Restructuring, Diversifying, and Leasing are Keys to GGP's Resurgence, Mathrani Says
March 18, 2011
General Growth Properties (GGP), the huge Chicago-based real estate investment trust, is well on its way to recovering from the largest real estate bankruptcy in the nation's history, Sandeep Mathrani told a large audience of MIT/CRE students and faculty at the Media Lab on March 11. Mathrani, who became CEO of the 57-year-old company early this year, spoke at one of the Center's popular Leaders in Real Estate luncheons.
The collapse of America's second-largest owner of malls was a result of the excessive debt the company took on when it bought the competing Rouse Company in 2005, Mathrani said, setting the stage for his description of the company's current optimism by explaining what precipitated its thunderous downfall. Bloated by the Rouse acquisition, the company was an empire of more than 200 malls valued at almost $30 billion at the end of 2008. But it was also lumbering under a ponderous $27 billion+ in debt. And when the financial crisis and collapse of the commercial mortgage-backed securities market left it unable to pay down that debt as it matured two years ago, its lenders pulled the plug and bankruptcy protection became its only sanctuary.
Mathrani spent an hour candidly talking to the MIT/CRE audience about the plan for revitalizing GGP. That plan, which he described as his "100 day agenda," calls for the diversification of the company's risk by shedding some underachieving properties and restructuring leases. He's also streamlining the company's divisional responsibilities and management reporting structure and making organizational changes designed to increase human contact with tenants.
The company emerged from bankruptcy last November. But Mathrani is intent on learning from that difficult experience while simultaneously putting its shadow behind him. Toward that end the company aims to increase occupancy and raise rents in some of its highest-quality malls. It has a wealth of them, in fact; fully a quarter of the nation's top 100 retail destinations, including Honolulu's Ala Moana Center, Chicago's Water Tower Place, the Glendale Galleria in Los Angeles and Tysons Galleria in the nation's capital, are all best-of-breed destinations. GGP's 200 million-square-foot portfolio includes more than 24,000 stores.
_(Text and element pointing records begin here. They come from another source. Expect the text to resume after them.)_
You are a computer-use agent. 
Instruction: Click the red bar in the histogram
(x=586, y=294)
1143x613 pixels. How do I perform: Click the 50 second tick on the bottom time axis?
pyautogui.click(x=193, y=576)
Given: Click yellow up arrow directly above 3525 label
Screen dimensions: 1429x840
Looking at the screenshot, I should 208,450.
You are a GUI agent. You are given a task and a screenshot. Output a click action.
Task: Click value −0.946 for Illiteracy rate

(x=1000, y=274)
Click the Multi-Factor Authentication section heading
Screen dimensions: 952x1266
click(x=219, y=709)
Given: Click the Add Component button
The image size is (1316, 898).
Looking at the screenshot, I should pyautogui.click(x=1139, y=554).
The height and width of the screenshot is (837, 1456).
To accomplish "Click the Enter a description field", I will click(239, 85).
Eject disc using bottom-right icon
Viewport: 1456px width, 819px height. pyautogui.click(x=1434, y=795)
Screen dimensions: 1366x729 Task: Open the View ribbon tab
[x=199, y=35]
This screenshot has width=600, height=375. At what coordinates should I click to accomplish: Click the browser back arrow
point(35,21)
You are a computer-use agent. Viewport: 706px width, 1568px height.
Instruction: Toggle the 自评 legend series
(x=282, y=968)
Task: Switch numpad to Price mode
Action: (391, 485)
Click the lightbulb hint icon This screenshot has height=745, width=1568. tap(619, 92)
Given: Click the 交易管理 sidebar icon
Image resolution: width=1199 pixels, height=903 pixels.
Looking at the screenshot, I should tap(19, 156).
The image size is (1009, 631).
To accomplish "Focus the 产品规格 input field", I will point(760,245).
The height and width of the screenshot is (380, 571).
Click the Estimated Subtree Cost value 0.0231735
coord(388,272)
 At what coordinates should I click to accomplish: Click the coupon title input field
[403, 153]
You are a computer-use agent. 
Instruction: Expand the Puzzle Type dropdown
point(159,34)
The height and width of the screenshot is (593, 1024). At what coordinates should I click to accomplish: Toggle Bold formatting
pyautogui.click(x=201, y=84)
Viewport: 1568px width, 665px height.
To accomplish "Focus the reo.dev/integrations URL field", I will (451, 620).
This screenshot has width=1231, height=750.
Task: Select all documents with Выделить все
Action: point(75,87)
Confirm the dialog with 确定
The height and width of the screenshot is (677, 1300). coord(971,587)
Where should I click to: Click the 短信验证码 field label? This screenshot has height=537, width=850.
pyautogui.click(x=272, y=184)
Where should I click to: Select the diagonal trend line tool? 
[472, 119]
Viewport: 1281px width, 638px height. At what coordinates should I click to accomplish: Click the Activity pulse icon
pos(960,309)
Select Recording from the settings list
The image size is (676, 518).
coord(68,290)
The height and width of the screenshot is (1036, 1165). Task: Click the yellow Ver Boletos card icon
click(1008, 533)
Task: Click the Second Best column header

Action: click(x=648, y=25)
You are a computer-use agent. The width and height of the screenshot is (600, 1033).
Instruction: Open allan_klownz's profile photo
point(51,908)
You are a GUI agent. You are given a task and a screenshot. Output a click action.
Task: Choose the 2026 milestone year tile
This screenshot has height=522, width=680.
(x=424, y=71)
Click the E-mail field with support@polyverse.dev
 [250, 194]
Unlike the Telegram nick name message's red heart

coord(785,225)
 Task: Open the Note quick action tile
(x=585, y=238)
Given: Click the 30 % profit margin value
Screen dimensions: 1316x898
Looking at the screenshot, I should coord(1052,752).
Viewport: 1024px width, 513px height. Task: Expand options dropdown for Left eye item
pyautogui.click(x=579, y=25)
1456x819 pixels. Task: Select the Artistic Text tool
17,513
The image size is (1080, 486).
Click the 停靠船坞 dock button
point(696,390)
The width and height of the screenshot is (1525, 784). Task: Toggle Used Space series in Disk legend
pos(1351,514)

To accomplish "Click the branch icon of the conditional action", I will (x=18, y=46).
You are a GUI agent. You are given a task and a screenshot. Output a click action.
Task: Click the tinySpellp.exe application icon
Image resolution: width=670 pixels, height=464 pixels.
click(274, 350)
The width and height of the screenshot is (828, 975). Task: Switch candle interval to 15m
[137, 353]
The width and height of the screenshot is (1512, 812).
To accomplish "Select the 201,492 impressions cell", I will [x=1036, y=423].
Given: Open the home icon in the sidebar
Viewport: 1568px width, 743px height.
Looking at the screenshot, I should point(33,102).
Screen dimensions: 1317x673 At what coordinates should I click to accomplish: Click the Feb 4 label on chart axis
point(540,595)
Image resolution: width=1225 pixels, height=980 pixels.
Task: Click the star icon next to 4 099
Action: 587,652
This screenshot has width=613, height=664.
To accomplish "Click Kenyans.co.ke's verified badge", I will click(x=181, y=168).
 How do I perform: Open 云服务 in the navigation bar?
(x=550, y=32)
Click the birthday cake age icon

Today the company is down from its 2008 form to a lean fighting weight of 180 malls, as well as a spattering of office complexes and community shopping centers. But Mathrani aims to do further pruning.
"Ninety percent of the company's income is from the best malls in the country," he said, and, indeed, more than half of the company's malls serve America's most populous markets. But Mathrani is not content with excellent location. He is taking steps to bolster the long-term health of those malls, as well as GGP, by carefully managing the tenant mix and restructuring tenant leases.
"Diversification of risk is essential to the company's security," he said. "We make sure that we have no single concentration in any tenant category that can put us at risk. And we make sure all the leases don't come due in the same year."
He's also aiming for increases in GGP's permanent occupancy rates. While an enviable 86 percent of the malls' tenants currently fit that description, he'd like to raise that percentage. To underscore the importance of that effort he noted that each percentage point of increase generates a whopping $25 million of operating income.
Mathrani, who is just 48, came to GGP from New York-based Vornado Realty Trust, where he had served as president–retail real estate since 2002. He has enjoyed a meteoric ride to the top of the real estate industry. After earning his Bachelor of Engineering, Master of Engineering and Master of Management Science degrees from Stevens Institute of Technology, in Hoboken, New Jersey, he began his career as an engineer. But construction of retail space did not captivate his imagination the way filling that space has.
Leasing served as Mathrani's entrée into the real estate profession and he has proven himself to be masterful at it. After teaching himself the ins and outs of the profession on the job, and building a reputation with small projects, he earned a vice presidency at Forest City Ratner, an affiliate of Forest City Enterprises, in 1994. Over the next eight years he led that company's retail development and retail leasing efforts in the metro New York area.
At both Forest City and Vornado Mathrani built highly valued portfolios. Leasing, he told the Center audience, is his passion and it is certainly his mantra at GGP where, he said, flatly, "Our job is to lease, lease, lease."